Directive -> Reproduce the energy performance contract passage word for word, from "(a) Assemble a" to "and contract templates.".

Sec. 6. Any governmental unit may enter into an energy performance contract with a qualified energy service provider to produce utility cost savings or operation and maintenance cost savings, except as otherwise provided in section 237 of the management and budget act, 1984 PA 431, MCL 18.1237. Cost-savings measures implemented under an energy performance contract shall comply with state or local building codes. Any governmental unit may implement other capital improvements in conjunction with an energy performance contract if the measures that are being implemented to achieve energy and operation and maintenance cost savings are a significant portion of an overall project. A governmental unit shall not enter into an energy savings performance contract for a period of more than 1 year unless the governmental unit finds that the amount the governmental unit would spend on the cost-savings measures will not exceed the amount to be saved in energy, water, wastewater, and operating costs over 15 years or the average useful life of the measures from the date of installation.

Sec. 7. (1) The department is the lead agency for the development and promotion of a program of energy performance contracts in governmental units. The department shall do all of the following with respect to this program:

(a) Assemble a list of qualified energy service providers through a request for qualifications process and a list of standardized tools and contract templates.

(b) Develop a standardized energy performance contract process and standard energy performance contract documents, including all of the following:

(i) A request for qualifications.

(ii) An investment grade audit and energy services contract.

(iii) Guidelines and an approval process for awarding energy performance contracts that allow the governmental unit to contract with a qualified energy service provider for an investment grade audit to be performed at any building, structure, or facility. Under the contract, the energy service company shall prepare a report containing a description of the physical modifications to be performed to the building, structure, or facility that are required to effect specific future energy savings within a specified period and a determination of the minimum savings in energy usage that will be realized by the governmental unit from making these modifications within that period. After review of the investment grade audit report and subject to approval, the governmental unit may contract with the qualified energy service provider for construction work to be performed at the building, structure, or facility for the purpose of realizing potential savings of future energy costs identified in the audit if the department determines that the anticipated savings to the governmental unit after completion of the work will enable recovery of the costs of the work within a maximum of 15 years or the average useful life of the measures.

Supplied information ->
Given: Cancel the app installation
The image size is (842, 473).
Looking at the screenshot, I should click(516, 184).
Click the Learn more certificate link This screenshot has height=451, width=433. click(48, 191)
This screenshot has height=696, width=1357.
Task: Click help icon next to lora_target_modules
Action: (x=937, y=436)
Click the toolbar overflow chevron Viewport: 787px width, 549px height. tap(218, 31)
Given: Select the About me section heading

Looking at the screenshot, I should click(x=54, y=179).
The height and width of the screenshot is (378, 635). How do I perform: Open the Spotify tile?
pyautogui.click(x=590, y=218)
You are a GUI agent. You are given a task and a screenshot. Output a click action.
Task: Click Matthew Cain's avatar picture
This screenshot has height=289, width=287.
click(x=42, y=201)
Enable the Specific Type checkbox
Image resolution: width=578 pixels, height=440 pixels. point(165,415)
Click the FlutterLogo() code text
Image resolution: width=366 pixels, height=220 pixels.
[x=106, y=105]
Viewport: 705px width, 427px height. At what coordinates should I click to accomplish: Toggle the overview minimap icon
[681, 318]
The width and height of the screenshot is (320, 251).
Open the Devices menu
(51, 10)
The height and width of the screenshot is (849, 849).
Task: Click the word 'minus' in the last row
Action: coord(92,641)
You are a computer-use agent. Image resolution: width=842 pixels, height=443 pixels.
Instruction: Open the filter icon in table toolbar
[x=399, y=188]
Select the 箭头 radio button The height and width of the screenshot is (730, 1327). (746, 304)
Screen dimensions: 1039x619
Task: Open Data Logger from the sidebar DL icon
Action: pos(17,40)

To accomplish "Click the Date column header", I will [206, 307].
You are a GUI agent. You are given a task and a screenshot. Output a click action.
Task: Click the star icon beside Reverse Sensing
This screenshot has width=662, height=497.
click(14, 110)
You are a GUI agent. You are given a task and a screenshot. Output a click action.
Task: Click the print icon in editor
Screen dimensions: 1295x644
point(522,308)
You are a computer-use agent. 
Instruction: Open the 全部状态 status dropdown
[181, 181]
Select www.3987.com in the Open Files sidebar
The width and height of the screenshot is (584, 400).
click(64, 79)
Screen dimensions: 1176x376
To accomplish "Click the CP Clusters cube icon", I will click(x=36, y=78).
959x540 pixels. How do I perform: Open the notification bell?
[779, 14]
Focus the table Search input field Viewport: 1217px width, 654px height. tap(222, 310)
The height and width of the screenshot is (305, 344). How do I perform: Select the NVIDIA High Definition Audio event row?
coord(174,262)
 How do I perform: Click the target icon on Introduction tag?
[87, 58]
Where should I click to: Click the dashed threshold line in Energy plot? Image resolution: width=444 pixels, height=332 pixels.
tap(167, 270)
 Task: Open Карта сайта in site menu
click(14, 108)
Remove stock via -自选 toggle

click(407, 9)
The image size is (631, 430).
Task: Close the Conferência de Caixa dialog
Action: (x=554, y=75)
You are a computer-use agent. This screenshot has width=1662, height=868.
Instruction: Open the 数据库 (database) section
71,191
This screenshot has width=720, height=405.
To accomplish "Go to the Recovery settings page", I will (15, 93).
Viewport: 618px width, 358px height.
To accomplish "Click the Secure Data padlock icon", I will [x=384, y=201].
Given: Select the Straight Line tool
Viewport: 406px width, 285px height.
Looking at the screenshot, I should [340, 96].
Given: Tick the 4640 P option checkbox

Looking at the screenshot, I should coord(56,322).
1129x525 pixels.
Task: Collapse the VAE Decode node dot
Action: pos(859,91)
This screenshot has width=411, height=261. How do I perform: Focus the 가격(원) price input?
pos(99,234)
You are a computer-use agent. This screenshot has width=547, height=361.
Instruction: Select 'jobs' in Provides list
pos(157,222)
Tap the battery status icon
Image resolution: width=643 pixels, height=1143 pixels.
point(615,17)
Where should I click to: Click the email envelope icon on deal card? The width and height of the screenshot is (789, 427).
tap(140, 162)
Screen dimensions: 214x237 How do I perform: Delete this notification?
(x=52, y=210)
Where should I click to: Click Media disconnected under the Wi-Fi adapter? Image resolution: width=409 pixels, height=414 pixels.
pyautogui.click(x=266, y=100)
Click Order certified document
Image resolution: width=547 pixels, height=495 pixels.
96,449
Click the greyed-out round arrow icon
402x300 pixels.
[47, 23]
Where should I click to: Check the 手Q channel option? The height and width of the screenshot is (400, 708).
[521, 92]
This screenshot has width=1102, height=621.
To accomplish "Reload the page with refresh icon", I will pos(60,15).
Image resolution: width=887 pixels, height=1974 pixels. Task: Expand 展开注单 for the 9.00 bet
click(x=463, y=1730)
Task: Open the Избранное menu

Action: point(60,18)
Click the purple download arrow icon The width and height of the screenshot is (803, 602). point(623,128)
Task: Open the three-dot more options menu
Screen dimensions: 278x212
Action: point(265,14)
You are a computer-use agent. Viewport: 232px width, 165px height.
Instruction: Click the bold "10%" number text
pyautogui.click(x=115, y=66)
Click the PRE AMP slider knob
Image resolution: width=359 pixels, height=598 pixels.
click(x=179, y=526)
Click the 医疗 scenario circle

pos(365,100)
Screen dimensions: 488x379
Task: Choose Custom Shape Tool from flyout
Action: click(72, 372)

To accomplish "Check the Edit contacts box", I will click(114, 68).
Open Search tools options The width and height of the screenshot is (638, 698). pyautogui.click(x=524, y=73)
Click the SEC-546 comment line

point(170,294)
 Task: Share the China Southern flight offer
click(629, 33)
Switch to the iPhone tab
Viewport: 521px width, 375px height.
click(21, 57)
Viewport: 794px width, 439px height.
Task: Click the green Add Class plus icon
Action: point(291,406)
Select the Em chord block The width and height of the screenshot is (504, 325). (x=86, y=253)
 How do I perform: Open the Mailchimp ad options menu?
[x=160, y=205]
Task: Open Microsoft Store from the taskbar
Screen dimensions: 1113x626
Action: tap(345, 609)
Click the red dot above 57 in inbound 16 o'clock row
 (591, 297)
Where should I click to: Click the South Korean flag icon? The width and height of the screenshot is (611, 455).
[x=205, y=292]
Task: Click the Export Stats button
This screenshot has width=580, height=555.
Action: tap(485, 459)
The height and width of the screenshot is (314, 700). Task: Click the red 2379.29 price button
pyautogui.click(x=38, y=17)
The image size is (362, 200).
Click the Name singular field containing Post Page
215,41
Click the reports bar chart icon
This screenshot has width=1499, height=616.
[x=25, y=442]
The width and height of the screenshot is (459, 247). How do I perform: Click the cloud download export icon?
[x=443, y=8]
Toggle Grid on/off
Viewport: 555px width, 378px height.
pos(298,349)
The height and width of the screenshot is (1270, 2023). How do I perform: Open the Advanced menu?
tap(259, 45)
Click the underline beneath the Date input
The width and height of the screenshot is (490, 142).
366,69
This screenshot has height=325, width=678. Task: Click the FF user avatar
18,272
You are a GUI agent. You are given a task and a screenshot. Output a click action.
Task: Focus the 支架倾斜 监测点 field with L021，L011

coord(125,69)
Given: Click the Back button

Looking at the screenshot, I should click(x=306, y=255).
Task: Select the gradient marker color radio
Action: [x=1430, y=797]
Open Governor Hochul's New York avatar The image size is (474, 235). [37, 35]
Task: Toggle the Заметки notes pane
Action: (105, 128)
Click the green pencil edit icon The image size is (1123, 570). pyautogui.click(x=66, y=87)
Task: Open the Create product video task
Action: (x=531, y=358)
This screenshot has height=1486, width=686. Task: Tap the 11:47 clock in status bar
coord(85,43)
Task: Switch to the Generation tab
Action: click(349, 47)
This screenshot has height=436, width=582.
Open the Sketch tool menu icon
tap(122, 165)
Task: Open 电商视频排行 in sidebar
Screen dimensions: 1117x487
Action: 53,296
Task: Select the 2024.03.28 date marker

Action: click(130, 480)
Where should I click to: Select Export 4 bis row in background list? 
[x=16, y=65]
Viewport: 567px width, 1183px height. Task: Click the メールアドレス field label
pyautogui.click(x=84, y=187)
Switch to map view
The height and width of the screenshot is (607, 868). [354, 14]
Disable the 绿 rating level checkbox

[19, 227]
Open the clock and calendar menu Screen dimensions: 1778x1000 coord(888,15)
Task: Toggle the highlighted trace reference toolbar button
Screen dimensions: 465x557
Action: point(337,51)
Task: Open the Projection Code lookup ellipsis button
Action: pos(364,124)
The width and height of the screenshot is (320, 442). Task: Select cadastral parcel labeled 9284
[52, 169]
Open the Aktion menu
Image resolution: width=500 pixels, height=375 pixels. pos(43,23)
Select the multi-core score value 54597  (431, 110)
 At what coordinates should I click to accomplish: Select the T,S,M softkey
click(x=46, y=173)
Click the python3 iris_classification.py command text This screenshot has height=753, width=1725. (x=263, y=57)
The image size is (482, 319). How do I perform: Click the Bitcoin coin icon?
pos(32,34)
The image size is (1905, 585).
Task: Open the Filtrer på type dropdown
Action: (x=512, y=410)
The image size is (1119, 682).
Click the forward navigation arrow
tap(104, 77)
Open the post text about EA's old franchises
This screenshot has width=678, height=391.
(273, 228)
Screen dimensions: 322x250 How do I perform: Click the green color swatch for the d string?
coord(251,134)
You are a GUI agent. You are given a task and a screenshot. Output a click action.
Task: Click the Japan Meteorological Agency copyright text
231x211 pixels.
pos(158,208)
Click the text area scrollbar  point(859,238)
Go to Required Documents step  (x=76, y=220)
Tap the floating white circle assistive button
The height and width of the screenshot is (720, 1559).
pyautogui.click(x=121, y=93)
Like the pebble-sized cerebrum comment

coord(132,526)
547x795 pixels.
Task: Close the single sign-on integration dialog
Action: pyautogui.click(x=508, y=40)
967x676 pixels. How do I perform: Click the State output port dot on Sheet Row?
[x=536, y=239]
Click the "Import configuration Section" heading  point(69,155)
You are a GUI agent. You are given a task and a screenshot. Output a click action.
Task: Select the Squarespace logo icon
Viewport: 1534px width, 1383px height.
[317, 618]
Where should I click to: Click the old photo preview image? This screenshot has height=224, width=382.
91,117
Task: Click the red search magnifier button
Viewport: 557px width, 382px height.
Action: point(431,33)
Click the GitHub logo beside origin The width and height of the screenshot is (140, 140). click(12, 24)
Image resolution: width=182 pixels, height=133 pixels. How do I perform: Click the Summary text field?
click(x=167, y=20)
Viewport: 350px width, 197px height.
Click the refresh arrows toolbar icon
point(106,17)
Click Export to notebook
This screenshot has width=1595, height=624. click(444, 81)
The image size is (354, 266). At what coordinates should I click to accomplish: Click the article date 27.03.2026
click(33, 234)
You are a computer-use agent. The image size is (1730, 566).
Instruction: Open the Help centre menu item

Written response ->
(a) Assemble a list of qualified energy service providers through a request for qualifications process and a list of standardized tools and contract templates.